Cerebral monitoring using 2 MHz Transcranial Doppler sonography is the short- or long-term TCD monitoring of blood flow in one of the blood vessels comprising the Circle of Willis, typically the MCA (Middle Cerebral Artery).

TCD Monitoring is an important tool for detecting cerebral ischemia as well as following symptomatic carotid stenosis or monitoring during Carotid Endarterectomy, coronary artery bypass graft surgery (CABG), and other surgeries that require anesthesia. Using transcranial doppler is well recognized by many clinical international societies, including the American Heart Association (AHA).

Cerebral monitoring can be either unilateral or bilateral.

Unilateral monitoring follows the changes in the blood flow velocity on one side of the brain.

Bilateral monitoring is the simultaneous measurement of flow on both the right and left sides of the brain, typically the right and left middle cerebral arteries.

During Transcranial Doppler ultrasonography monitoring in the middle cerebral artery, the focus is on following the trends in velocities over time, timely detection of changes in Intracranial Pressure (ICP), or identifying special events during the monitoring session such as embolic events.

Emboli Detection

Cerebral emboli are particles or air bubbles that originate anywhere in the human body and travel through the arterial circulation into the arteries of the brain.

These particles or air bubbles may clot and occlude the brain’s arteries, resulting in a sharp local decrease in brain blood flow that can cause a stroke. Cerebral emboli can be either solid or gaseous:

  • Solid emboli, such as atherosclerotic plaques or blood clots, typically originate in the carotid arteries or from the heart.
  • Air bubbles (gaseous emboli) can originate from sources outside the body, such as during surgical procedures or internally, for example, from mechanical Aortic valves or during decompression.

Endarterectomy

Carotid Endarterectomy (CEA) is a surgical procedure designed to remove plaque in the Carotid artery by separating it from the carotid arterial wall. Thus, carotid arterial constriction, which may cause a decrease in cerebral perfusion as well as a potential source for cerebral emboli, is removed.

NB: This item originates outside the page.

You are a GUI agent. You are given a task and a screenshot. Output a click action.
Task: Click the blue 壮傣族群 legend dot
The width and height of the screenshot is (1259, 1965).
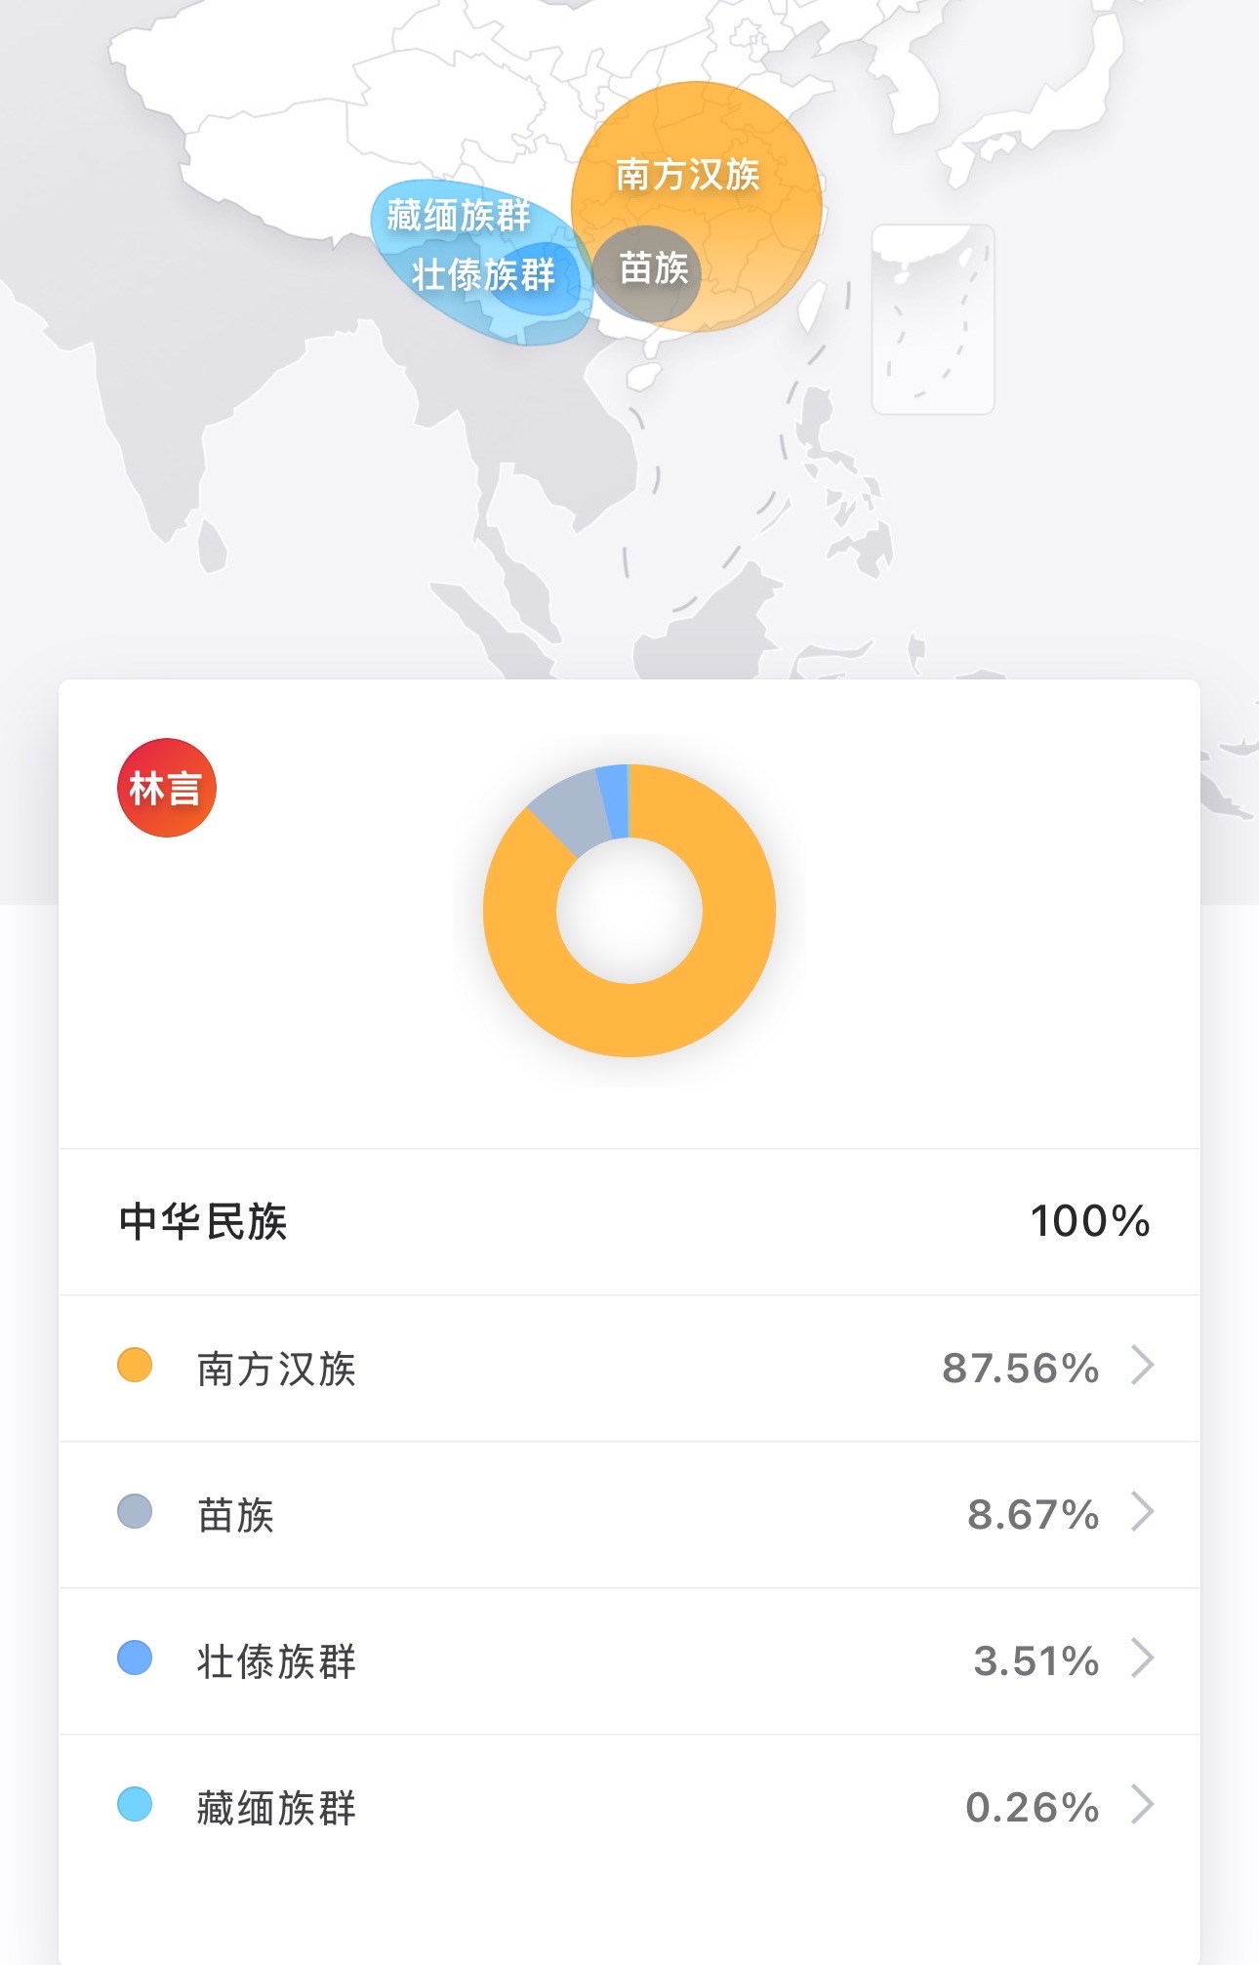[x=135, y=1658]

During a CEA procedure, Transcranial Doppler (TCD) monitoring plays a crucial role in ensuring optimal cerebral perfusion and minimising potential risks, such as the early detection of atherosclerotic or thombotic emboli that may be dislodged during surgery and travel into the brain.

Evaluation of ICP changes

Intracranial Pressure (ICP) is the pressure inside the skull, which has a direct effect on the blood perfusion of the brain.

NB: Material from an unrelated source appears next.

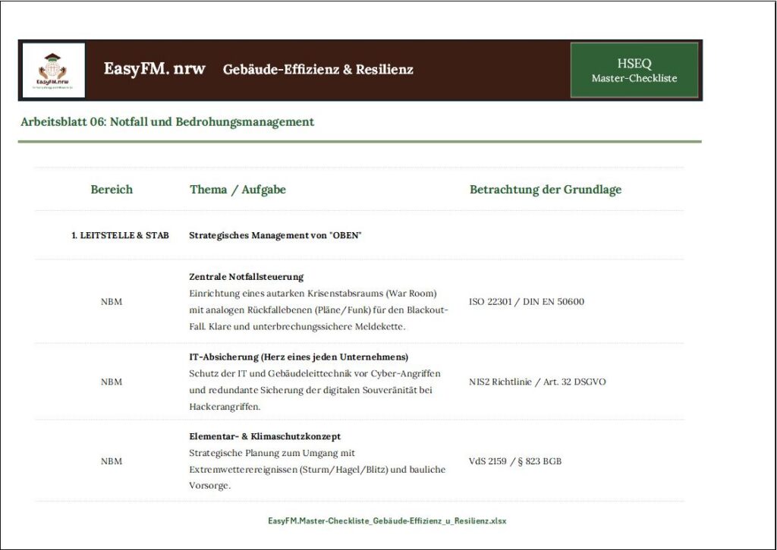Click the Elementar- & Klimaschutzkonzept task title
The height and width of the screenshot is (550, 777).
265,437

Cerebral Perfusion Pressure (CPP) is a function of the difference between the Mean Arterial Pressure (MAP), which is the driving pressure, and the opposing pressure, which is the ICP.

Optimal CPP is defined as a pressure ≥70 mmHg [2].

Intraoperative Doppler

Intraoperative Doppler measurements are the detection of blood flow velocity in small micro-vessels inside the sterile field during surgery. Typically a micro-Doppler probe with a frequency of 16 MHz or 20 MHz is used.

The probe is placed directly on the wet tissue or the external wall of the blood vessel.

Intraoperative TCD Monitoring

Intraoperative monitoring with Transcranial Doppler (TCD) equipment refers to continuous measurements of cerebral blood flow velocities and pulsatility indices during surgical procedures.

Intraoperative TCD measurements are designed to ensure proper blood supply to the brain throughout the surgery, count the number of emboli that pass to the brain and monitor various specific procedures during the surgical process.

For these reasons, both anesthesiologists and surgeons are particularly interested in Intraoperative monitoring.